The Reds lost the first leg 3-0 but doubles from Georginio Wijnaldum and Divock Origi at Anfield took them into a final against Ajax or Tottenham.
"If I have to describe this club then it's a big heart and tonight it was pounding like crazy," he said.
"You could hear it all over the world."
- Match report: Liverpool reach Champions League final after incredible turnaround
- Where does this rank with greatest Champions League comebacks?
- Football Daily: 'The greatest football comeback of all time'
Klopp was almost giddy in his BT Sport interview, checking it was past the watershed before swearing and saying he was happy to pay a fine.

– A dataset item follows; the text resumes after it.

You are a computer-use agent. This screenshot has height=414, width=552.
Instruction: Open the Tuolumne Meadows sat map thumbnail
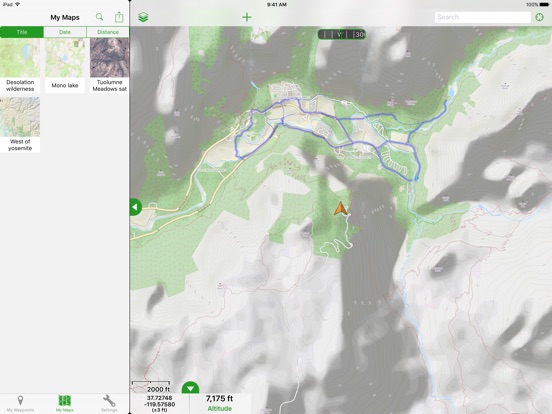(109, 65)

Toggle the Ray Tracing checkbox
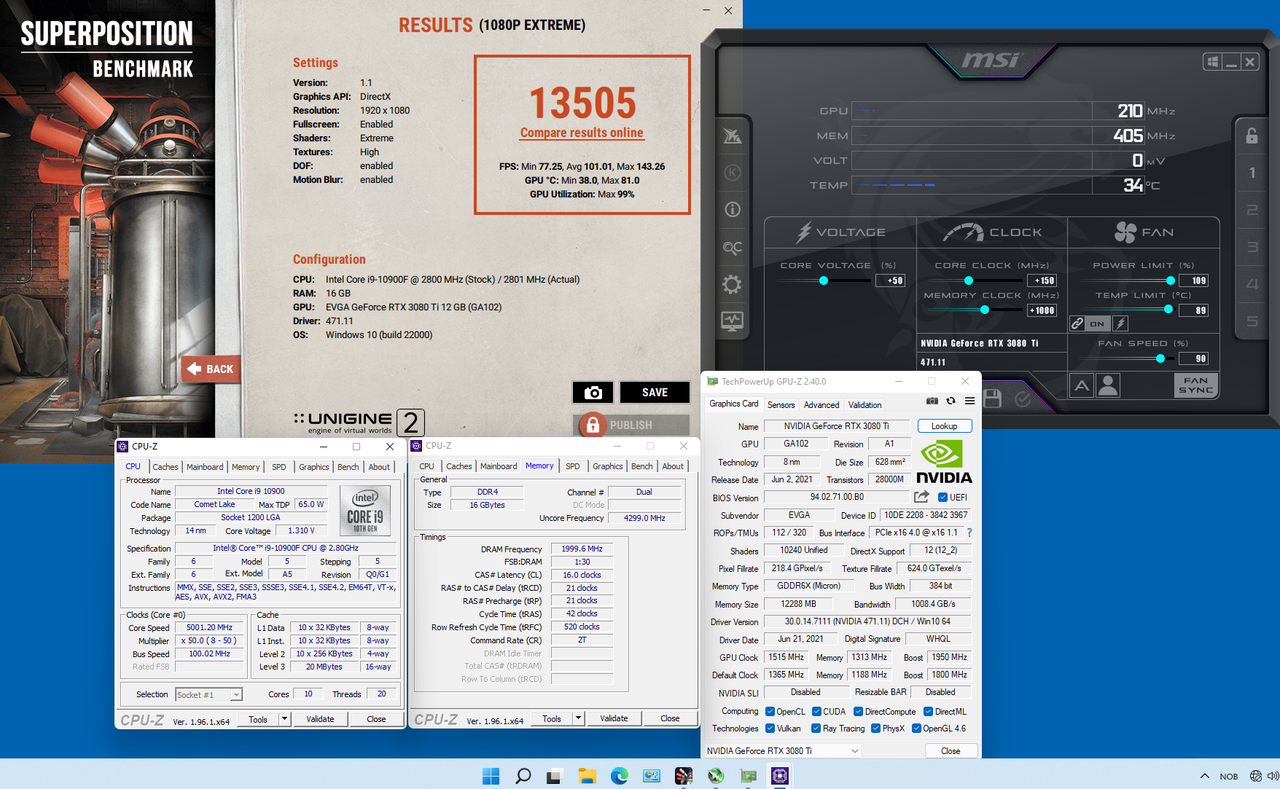[x=815, y=728]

"The whole game was too much," he said. "Winning is difficult but with a clean sheet, I don't know how they did it."
"It means so much to all of us. There are more important things in the world. But creating this emotional atmosphere together is so special. It's all about the players.
"The mix of potential and unbelievable heart is just a mix I never saw before. It shows what's possible in football. It's so nice."
It is the first time since 1986 - when Barcelona knocked out Gothenburg in the old European Cup - that a team have recovered a three-goal first-leg deficit to win a semi-final in this competition.
"I said to the boys before 'I don't think it's possible but because it's you I think we have a chance' - they are really mentality giants. It's unbelievable," Klopp added.
"After the season we played, the games we had, the injuries we had now in this moment, if you go out there and ask who bet a penny on us, I don't think you would find a lot of people.
"We know this club is the mix of atmosphere, emotion, desire and football quality. Cut off one and it doesn't work."
- 'The inquest will be remorseless' - what next for Barcelona after Anfield humiliation?
- We looked like schoolboys - Suarez expects criticism to 'rain down' on Barca
- 'Barcelona were inferior and scared' - reaction to a classic Champions League semi-final
Klopp won two Bundesliga titles and a German Cup with Borussia Dortmund but since 2012 has lost two Champions League finals, one Europa League final, two German Cups and a Carabao Cup final.
"I know what people say about me and losing finals, that's absolutely right," said Klopp, who guided the five-time European champions to last season's final, which they lost to Real Madrid. "But it's the fourth final in that time as well we are in, that's pretty special already.
"Last year we really felt we have to go back - we cannot let it stand like this, that's not possible. Now we get another chance and we will go for that, of course.
"I'm not sure if it will happen again because it's so special. When I saw the boys after the game and saw the tears in their eyes, that's football. This club touches you like crazy, it's like you feel much more than others in these moments."
Wijnaldum said his team had showed "everything is possible in football".
The midfielder replaced the injured Andy Robertson at half-time and scored twice, with Origi getting the winner.
"After the game in Spain we were confident we could score four and win 4-0," he said.
"People outside doubted us. They thought we couldn't do it. But once again we showed everything is possible in football.
"I was really angry that the manager put me on the bench. I just tried to help my team, I'm happy I could do that with two goals."
The final is in Madrid on 1 June and will be the first since 2013 without a Spanish side involved - that after a run of seven finalists from that country in the past five seasons.
"Who's going to the final? We are," said Liverpool left-back Robertson, when asked about a running battle he had with former Reds striker Luis Suarez, whose kick injured the Scot and led to his half-time substitution. "That's all that matters. Gini went on [for me] and scored two. I don't care right now."
Robertson also said this unlikely victory can help his side as they attempt to win the Premier League title on Sunday. They need to beat Wolves and hope leaders Manchester City drop points at Brighton to win their first league title since 1990.
"Fingers crossed," he said. "We go to Sunday full of energy. It's out of our hands but we've seen stranger things happen. Especially tonight."